» YOUR INSTRUCTIONS:
From the seminar report below, output the passage starting at the words "With research, development" and ending after the words "Midlands of the UK.", copied word for word.

» TEXT SECTION:

Plastic and Printed Electronics: Interconnects and Manufacturing Challenges
IeMRC Seminar, Loughborough, UK, 19th March 2012.
With research, development and commercialisation activity in plastic and printed electronics continuing to gather momentum, it was appropriate that the Innovative Electronics Manufacturing Research Centre (IeMRC), who support an extensive portfolio of projects in this technology area, should organise a dedicated seminar at their base in Loughborough University in the East Midlands of the UK.
IeMRC Research Co-ordinator Dr Darren Cadman welcomed delegates, gave a brief overview of the aims and objectives of IeMRC and introduced a comprehensive and well-balanced programme of presentations addressing the manufacturing challenges of printed and plastic electronics.
Keynote speaker for the morning session was Jerome Joimel from Plastic Logic Ltd, with a paper entitled "Developing a high volume manufacturing process using plastic electronics – challenges on the way from lab to fab"
Plastic Logic, originally a Cambridge University spin-off, had established a manufacturing facility in Dresden, Germany, in 2008 which had been in full production since 2010 and was presently producing hundreds of thousands of units per annum of plastic logic displays based on E-ink with an all-plastic backplane technology. Joimel related some of the challenges encountered in developing a volume-capable process and how they had been overcome, beginning with equipment differences, process specifications, materials characterisation and production control, then aspects of training and know-how for a new team whose background was mainly in silicon semiconductor manufacture. He discussed manufacturability from the point of view of achieving consistency and repeatability, with reference to material analysis and measurement techniques, quality, reliability and lifetime behaviour issues, and yield enhancement strategies.
As an example of a commercial product currently in stable volume production, Joimel described the characteristics of the Plastic Logic 100, a lightweight large-format electronic textbook designed for the education sector, with the significant benefit that the display was all-plastic and therefore shatterproof. Future application areas included interactive signage, phone displays, smart cards and sensors.
Professor Martin Taylor of Bangor University gave a fascinating presentation on "Printed electronics: Device production, characterisation & simulation", first describing the roll-to-roll vacuum deposition process developed at University of Oxford, which was capable of producing reliable working thin-film transistors by evaporation and in-situ e-beam polymerisation of diacrylate monomer on to a 75 micron polyester substrate followed by evaporation of a pentacene layer. Good results had also been observed with pentacene and dinaphthothieno thiophene thin-film transistors on polyethylene naphthalate substrates.
Current work at Bangor focused on characterisation and simulation of a range of thin-film transistors, capacitors and inverters of different geometries and aspect ratios, using UTMOST-4 modelling software. Although some of the semiconductor theory may have been beyond the comprehension of many in the audience, Professor Taylor explained clearly how key parameters could be extracted, and commented on the success of early exercises in circuit simulation.
Martin Wickham from the National Physical Laboratory gave the first public-domain report on the progress of a collaborative project named ReUSE: Reusable, Unzippable Sustainable Electronics, an innovative enabling technology for the fabrication of sustainable multi-layer electronics assemblies. He set the scene with some remarkable statistics concerning printed circuit waste in the UK. It had been estimated that about 85% of scrap PCB assemblies ended up in landfill, of which 70% was non-metallic content amounting to around 1 million tonnes annually, and that WEEE – waste from electrical and electronic equipment – was growing three times faster than other waste streams. Typically, only high pin-count socketed devices were physically removed from electronic assemblies, the rest of the assembly being shredded for precious metal reclamation and subsequent disposal to landfill.

» STORED DATA:

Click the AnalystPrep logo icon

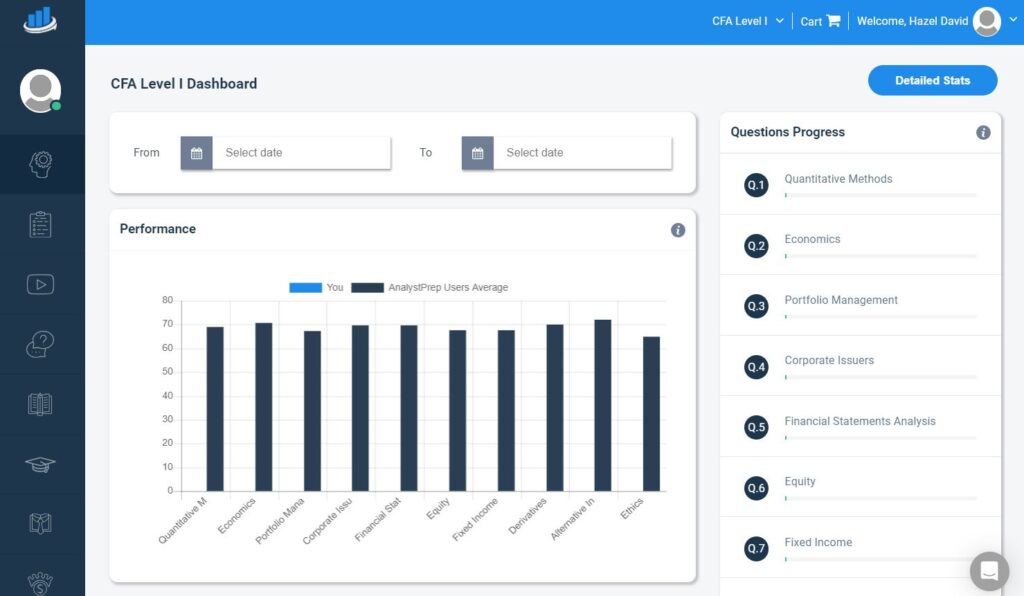pos(41,20)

» RESULT OF THE TASK:
With research, development and commercialisation activity in plastic and printed electronics continuing to gather momentum, it was appropriate that the Innovative Electronics Manufacturing Research Centre (IeMRC), who support an extensive portfolio of projects in this technology area, should organise a dedicated seminar at their base in Loughborough University in the East Midlands of the UK.